● **BRIEF**:
Report back each line of the records that contains the string "screenshot".

● **Extracted data entries**:
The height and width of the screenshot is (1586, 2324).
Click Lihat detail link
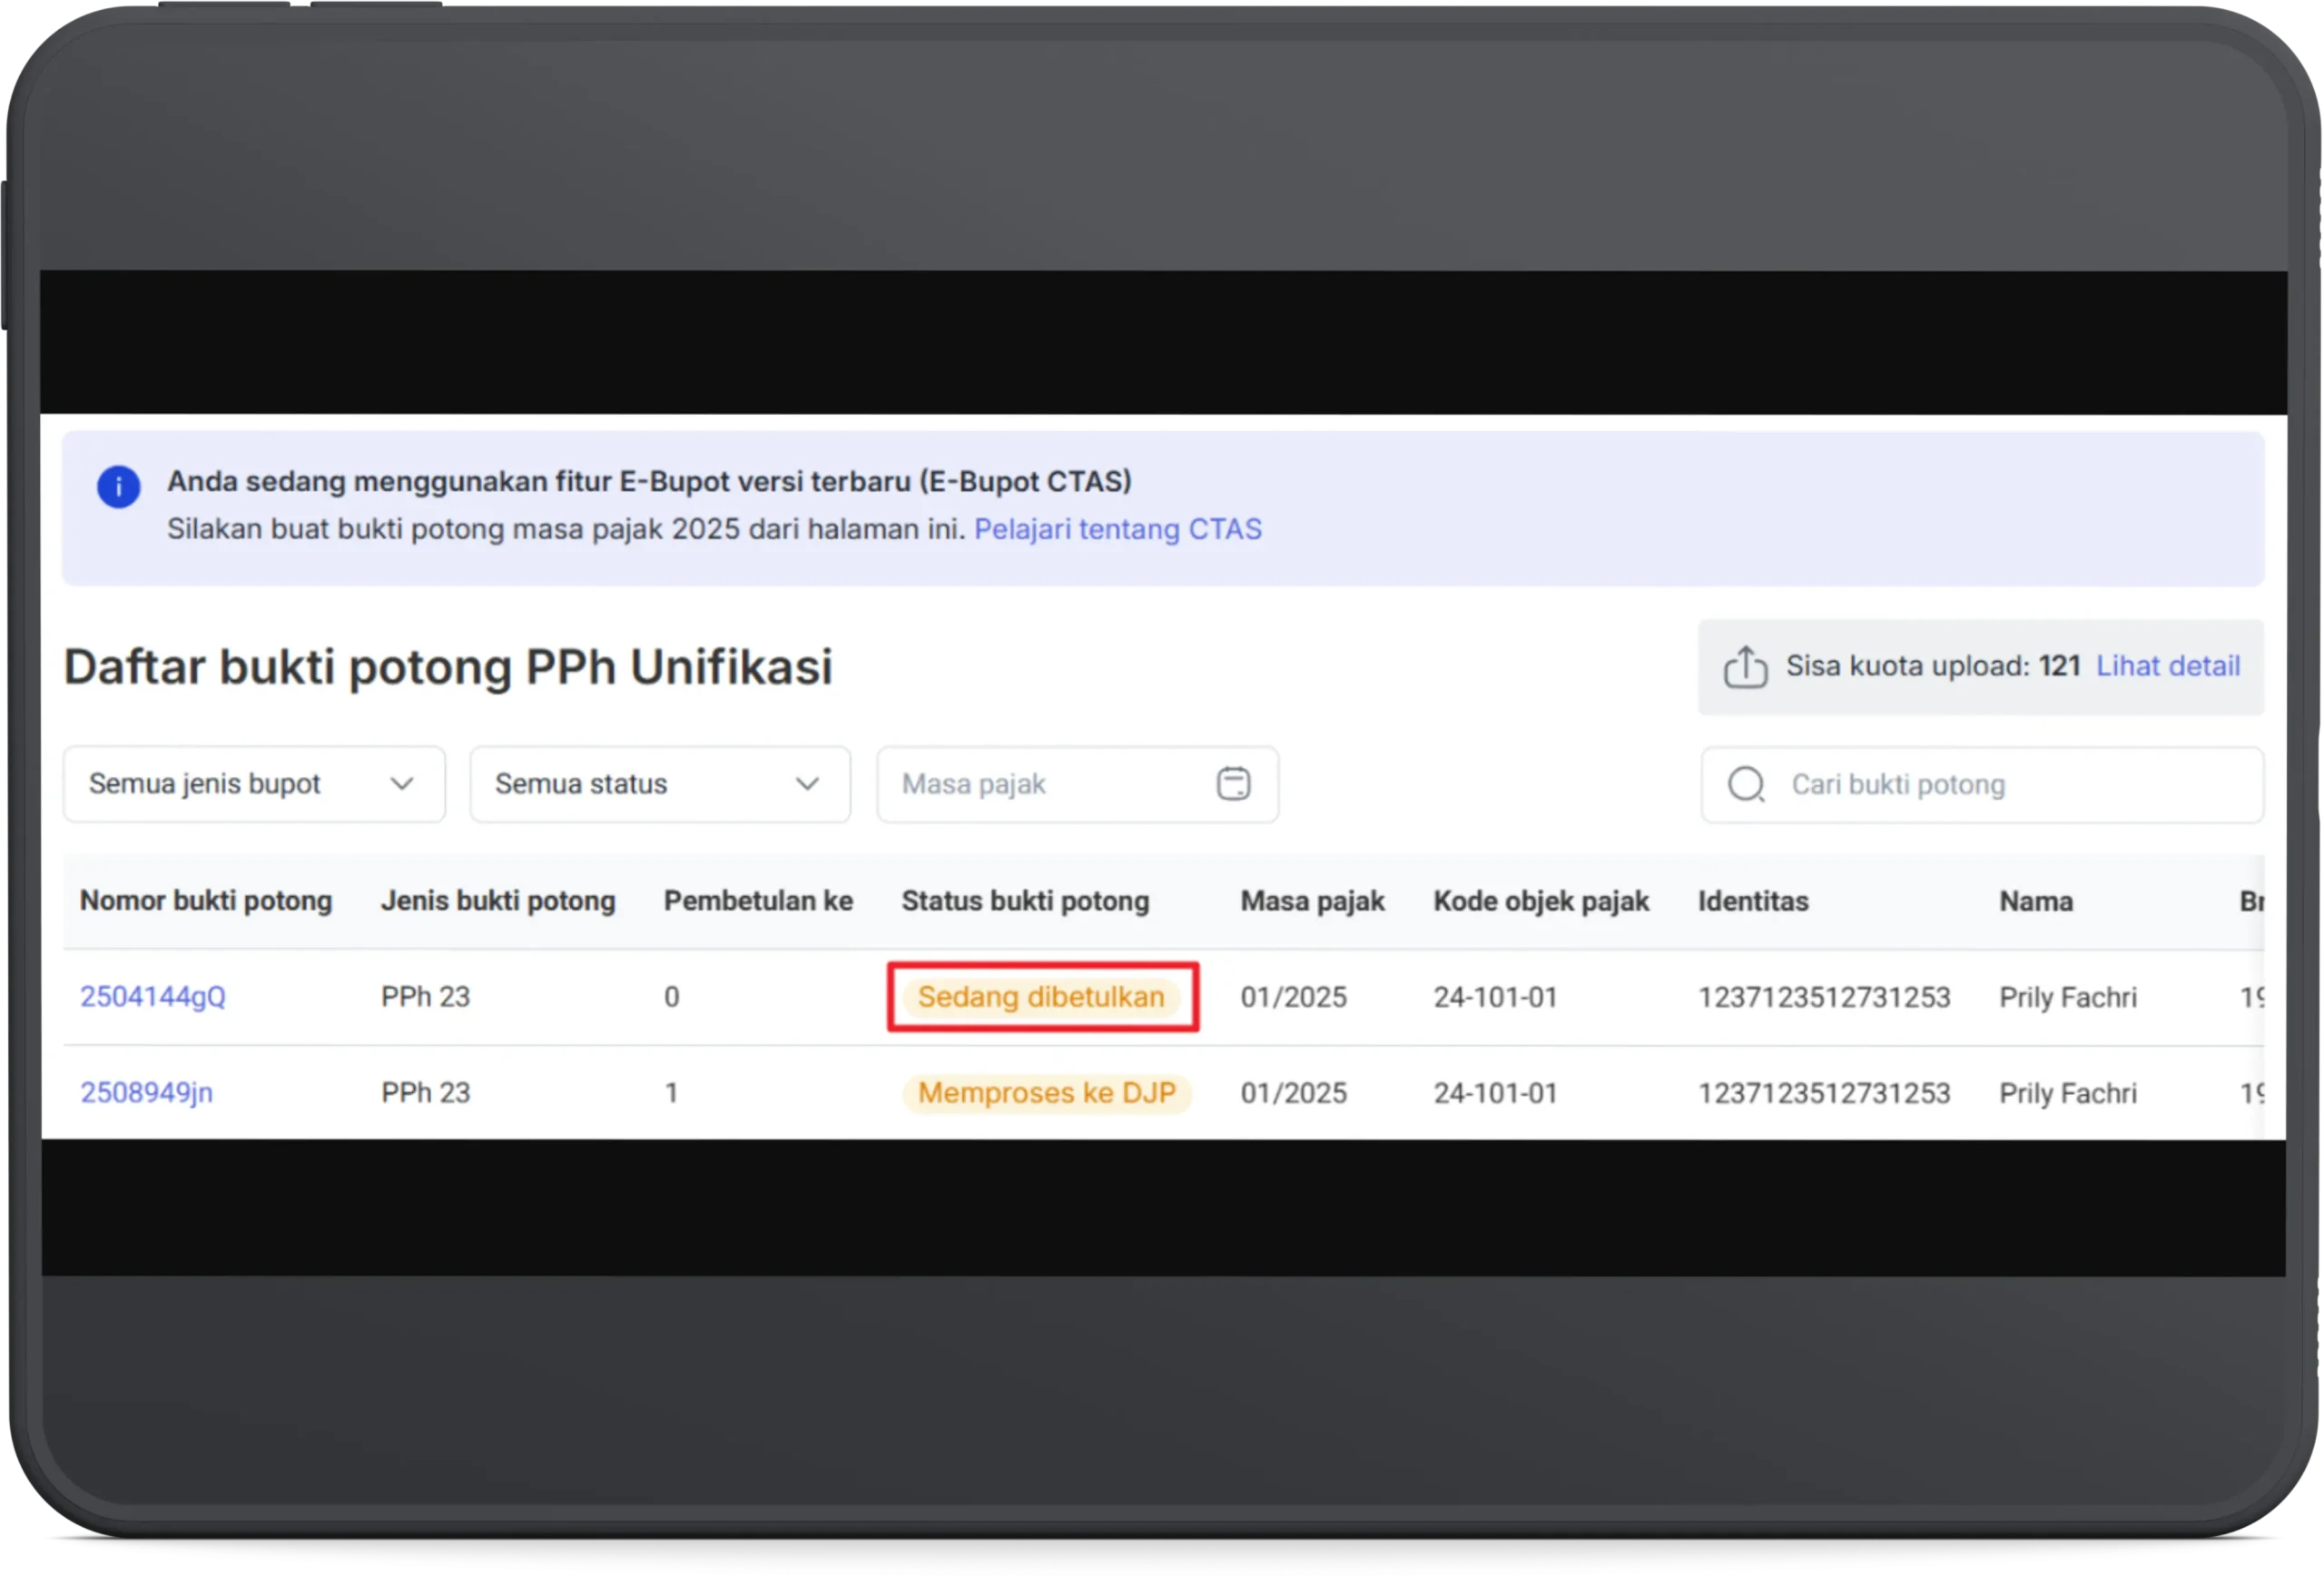[x=2167, y=666]
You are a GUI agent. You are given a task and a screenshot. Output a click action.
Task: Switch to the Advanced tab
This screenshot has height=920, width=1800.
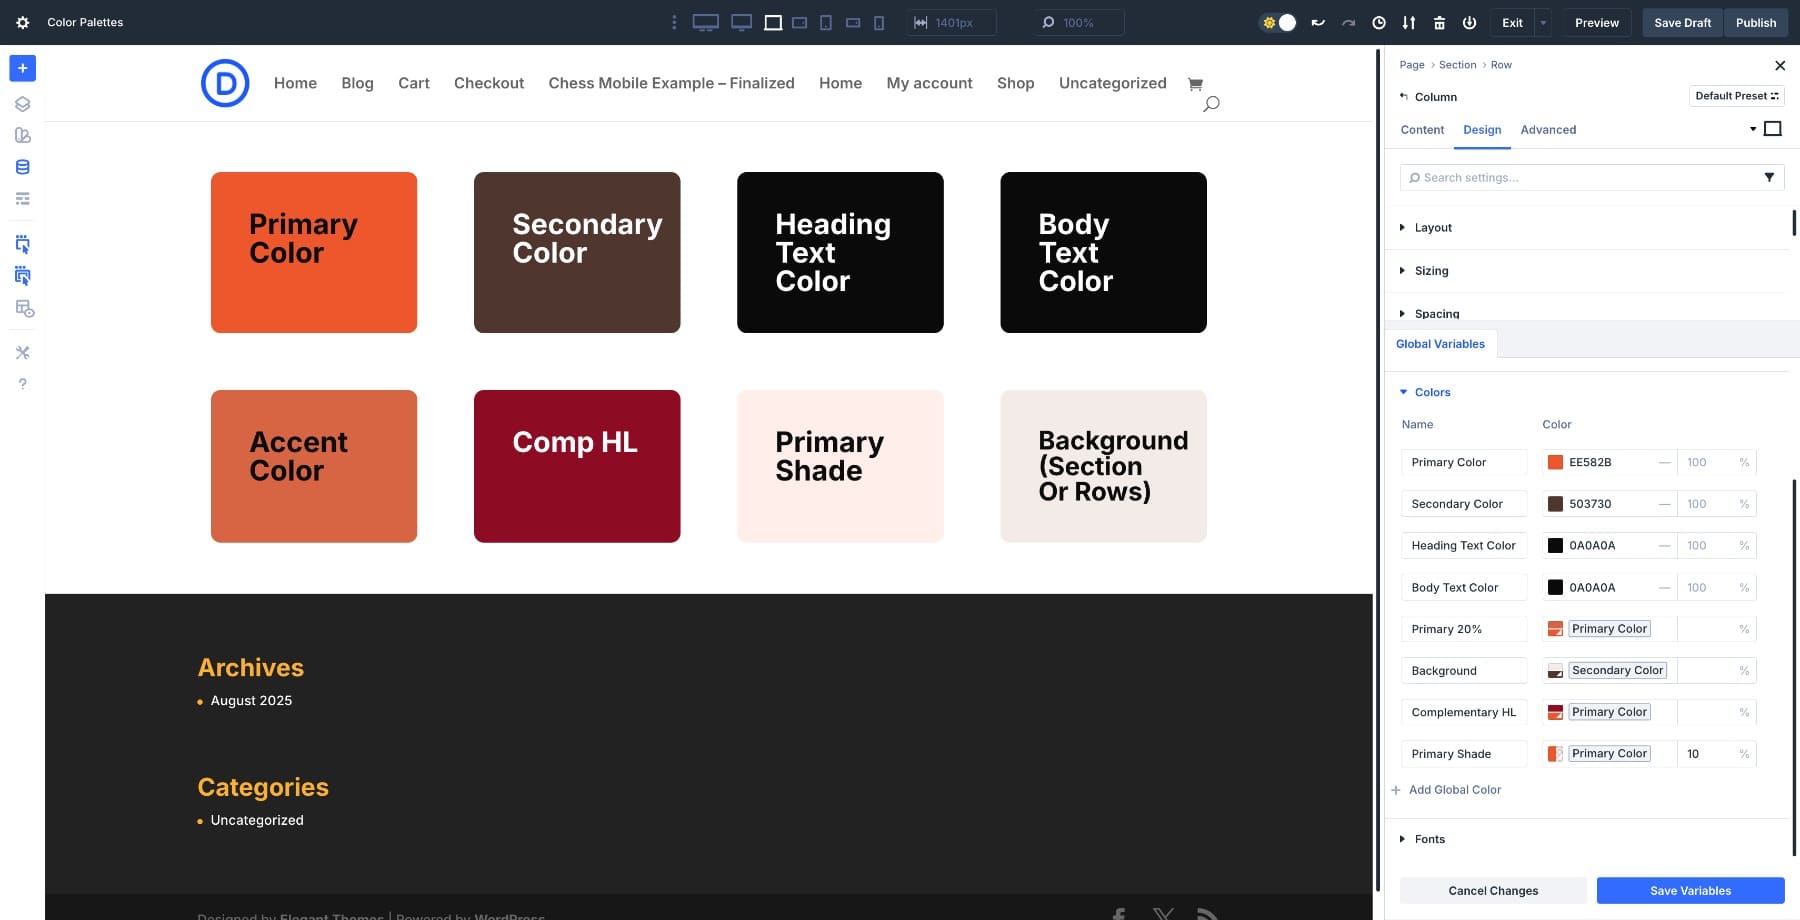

● **RESULT OF THIS TASK**:
The height and width of the screenshot is (1586, 2324).
You are a GUI agent. You are given a task and a screenshot. Output a click action.
This screenshot has height=920, width=1800.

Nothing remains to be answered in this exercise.